Your instructions
Repeat each entry. Keep every line exactly as it is.

The data
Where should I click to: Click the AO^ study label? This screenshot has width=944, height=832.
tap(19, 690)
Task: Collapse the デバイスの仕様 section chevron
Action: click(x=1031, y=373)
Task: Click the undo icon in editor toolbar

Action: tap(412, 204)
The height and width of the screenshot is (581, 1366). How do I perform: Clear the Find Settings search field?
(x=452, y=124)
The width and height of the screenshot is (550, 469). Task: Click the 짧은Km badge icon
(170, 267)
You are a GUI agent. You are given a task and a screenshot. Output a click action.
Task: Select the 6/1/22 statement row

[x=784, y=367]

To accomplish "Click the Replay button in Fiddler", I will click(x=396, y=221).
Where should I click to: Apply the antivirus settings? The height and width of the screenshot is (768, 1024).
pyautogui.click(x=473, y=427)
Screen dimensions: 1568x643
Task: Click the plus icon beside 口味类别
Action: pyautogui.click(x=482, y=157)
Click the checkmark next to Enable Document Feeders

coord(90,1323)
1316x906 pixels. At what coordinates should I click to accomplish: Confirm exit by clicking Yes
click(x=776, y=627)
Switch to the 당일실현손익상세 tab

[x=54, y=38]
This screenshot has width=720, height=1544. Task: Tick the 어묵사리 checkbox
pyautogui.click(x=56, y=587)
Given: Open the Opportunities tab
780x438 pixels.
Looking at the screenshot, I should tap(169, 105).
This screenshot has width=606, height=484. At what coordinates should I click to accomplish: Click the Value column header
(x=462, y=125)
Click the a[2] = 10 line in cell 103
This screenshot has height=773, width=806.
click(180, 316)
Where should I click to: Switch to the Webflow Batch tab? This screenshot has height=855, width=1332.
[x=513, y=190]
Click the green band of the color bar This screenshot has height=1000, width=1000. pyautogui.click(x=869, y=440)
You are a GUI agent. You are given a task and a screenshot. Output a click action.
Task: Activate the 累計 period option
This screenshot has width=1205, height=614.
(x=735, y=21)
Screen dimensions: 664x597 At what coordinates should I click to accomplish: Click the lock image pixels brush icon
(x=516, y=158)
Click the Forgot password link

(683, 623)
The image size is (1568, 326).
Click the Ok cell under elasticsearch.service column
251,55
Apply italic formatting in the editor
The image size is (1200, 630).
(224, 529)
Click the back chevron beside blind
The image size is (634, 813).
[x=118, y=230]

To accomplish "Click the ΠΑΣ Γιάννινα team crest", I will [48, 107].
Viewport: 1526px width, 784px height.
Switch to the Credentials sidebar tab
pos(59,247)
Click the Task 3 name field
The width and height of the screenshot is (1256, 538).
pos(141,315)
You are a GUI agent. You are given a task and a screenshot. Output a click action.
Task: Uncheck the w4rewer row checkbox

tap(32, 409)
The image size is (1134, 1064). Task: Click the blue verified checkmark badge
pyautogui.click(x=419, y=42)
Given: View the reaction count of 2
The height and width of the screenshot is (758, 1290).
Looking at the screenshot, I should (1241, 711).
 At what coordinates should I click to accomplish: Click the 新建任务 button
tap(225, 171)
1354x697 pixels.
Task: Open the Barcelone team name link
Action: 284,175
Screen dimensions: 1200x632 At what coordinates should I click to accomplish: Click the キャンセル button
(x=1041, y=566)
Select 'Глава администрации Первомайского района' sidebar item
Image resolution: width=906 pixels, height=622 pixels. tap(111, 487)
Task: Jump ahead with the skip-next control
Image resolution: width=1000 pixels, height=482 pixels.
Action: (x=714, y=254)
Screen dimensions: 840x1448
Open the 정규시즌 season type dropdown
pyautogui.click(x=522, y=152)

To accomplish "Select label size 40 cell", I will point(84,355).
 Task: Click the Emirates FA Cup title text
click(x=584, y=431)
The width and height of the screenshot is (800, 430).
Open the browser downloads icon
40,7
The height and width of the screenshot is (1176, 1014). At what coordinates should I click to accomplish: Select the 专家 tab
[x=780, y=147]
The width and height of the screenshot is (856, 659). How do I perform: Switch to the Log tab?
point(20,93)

Your response
Where should I click to: Click the AO^ study label? This screenshot has width=944, height=832.
tap(19, 690)
Task: Collapse the デバイスの仕様 section chevron
Action: click(x=1031, y=373)
Task: Click the undo icon in editor toolbar

Action: tap(412, 204)
The height and width of the screenshot is (581, 1366). How do I perform: Clear the Find Settings search field?
(x=452, y=124)
The width and height of the screenshot is (550, 469). Task: Click the 짧은Km badge icon
(170, 267)
You are a GUI agent. You are given a task and a screenshot. Output a click action.
Task: Select the 6/1/22 statement row

[x=784, y=367]

To accomplish "Click the Replay button in Fiddler", I will click(x=396, y=221).
Where should I click to: Apply the antivirus settings? The height and width of the screenshot is (768, 1024).
pyautogui.click(x=473, y=427)
Screen dimensions: 1568x643
Task: Click the plus icon beside 口味类别
Action: pyautogui.click(x=482, y=157)
Click the checkmark next to Enable Document Feeders

coord(90,1323)
1316x906 pixels. At what coordinates should I click to accomplish: Confirm exit by clicking Yes
click(x=776, y=627)
Switch to the 당일실현손익상세 tab

[x=54, y=38]
This screenshot has width=720, height=1544. Task: Tick the 어묵사리 checkbox
pyautogui.click(x=56, y=587)
Given: Open the Opportunities tab
780x438 pixels.
Looking at the screenshot, I should tap(169, 105).
This screenshot has width=606, height=484. At what coordinates should I click to accomplish: Click the Value column header
(x=462, y=125)
Click the a[2] = 10 line in cell 103
This screenshot has height=773, width=806.
click(180, 316)
Where should I click to: Switch to the Webflow Batch tab? This screenshot has height=855, width=1332.
[x=513, y=190]
Click the green band of the color bar This screenshot has height=1000, width=1000. pyautogui.click(x=869, y=440)
You are a GUI agent. You are given a task and a screenshot. Output a click action.
Task: Activate the 累計 period option
This screenshot has width=1205, height=614.
(x=735, y=21)
Screen dimensions: 664x597 At what coordinates should I click to accomplish: Click the lock image pixels brush icon
(x=516, y=158)
Click the Forgot password link

(683, 623)
The image size is (1568, 326).
Click the Ok cell under elasticsearch.service column
251,55
Apply italic formatting in the editor
The image size is (1200, 630).
(224, 529)
Click the back chevron beside blind
The image size is (634, 813).
[x=118, y=230]

To accomplish "Click the ΠΑΣ Γιάννινα team crest", I will [48, 107].
Viewport: 1526px width, 784px height.
Switch to the Credentials sidebar tab
pos(59,247)
Click the Task 3 name field
The width and height of the screenshot is (1256, 538).
pos(141,315)
You are a GUI agent. You are given a task and a screenshot. Output a click action.
Task: Uncheck the w4rewer row checkbox

tap(32, 409)
The image size is (1134, 1064). Task: Click the blue verified checkmark badge
pyautogui.click(x=419, y=42)
Given: View the reaction count of 2
The height and width of the screenshot is (758, 1290).
Looking at the screenshot, I should (1241, 711).
 At what coordinates should I click to accomplish: Click the 新建任务 button
tap(225, 171)
1354x697 pixels.
Task: Open the Barcelone team name link
Action: 284,175
Screen dimensions: 1200x632 At what coordinates should I click to accomplish: Click the キャンセル button
(x=1041, y=566)
Select 'Глава администрации Первомайского района' sidebar item
Image resolution: width=906 pixels, height=622 pixels. tap(111, 487)
Task: Jump ahead with the skip-next control
Image resolution: width=1000 pixels, height=482 pixels.
Action: (x=714, y=254)
Screen dimensions: 840x1448
Open the 정규시즌 season type dropdown
pyautogui.click(x=522, y=152)

To accomplish "Select label size 40 cell", I will point(84,355).
 Task: Click the Emirates FA Cup title text
click(x=584, y=431)
The width and height of the screenshot is (800, 430).
Open the browser downloads icon
40,7
The height and width of the screenshot is (1176, 1014). At what coordinates should I click to accomplish: Select the 专家 tab
[x=780, y=147]
The width and height of the screenshot is (856, 659). How do I perform: Switch to the Log tab?
point(20,93)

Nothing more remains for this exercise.